Significant enrichment of Herpesvirus interactors in GWAS data suggests causal inferences for the association between Epstein Barr virus and multiple sclerosis

We exploited genetic information to assess the role of non-genetic factors in multifactorial diseases. To this aim we isolated candidate “interactomes” (i.e. groups of genes whose products are known to physically interact with environmental exposures and biological processes, plausibly relevant for disease pathogenesis) and analyzed nominal statistical evidence of association with genetic predisposition to multiple sclerosis (MS) and other inflammatory and non-inflammatory complex disorders. The interaction between genotype and Herpesviruses emerged as specific for MS, with Epstein Barr virus (EBV) showing higher levels of significance compared to Human Herpesvirus 8 (HHV8) and, more evidently, to cytomegalovirus (CMV). In accord with this result, when we classified the MS-associated genes contained in the interactomes into canonical pathways, the analysis converged towards biological functions of B cells, in particular the CD40 pathway.
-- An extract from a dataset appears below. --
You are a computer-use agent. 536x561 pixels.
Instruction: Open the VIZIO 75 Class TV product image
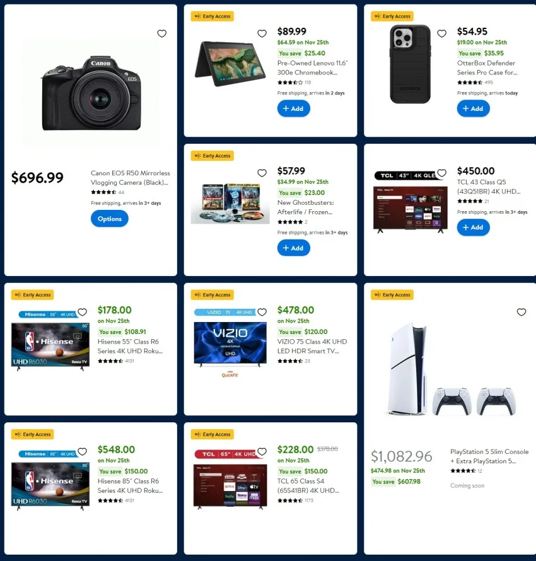click(x=230, y=342)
When we analyzed peripheral blood transcriptomes in persons with MS, we found a significant dysregulation of MS-associated genes belonging to the EBV interactome in primary progressive MS. This study indicates that the interaction between herpesviruses and predisposing genetic background is of causal significance in MS, and provides a mechanistic explanation for the long-recognized association between EBV and this condition.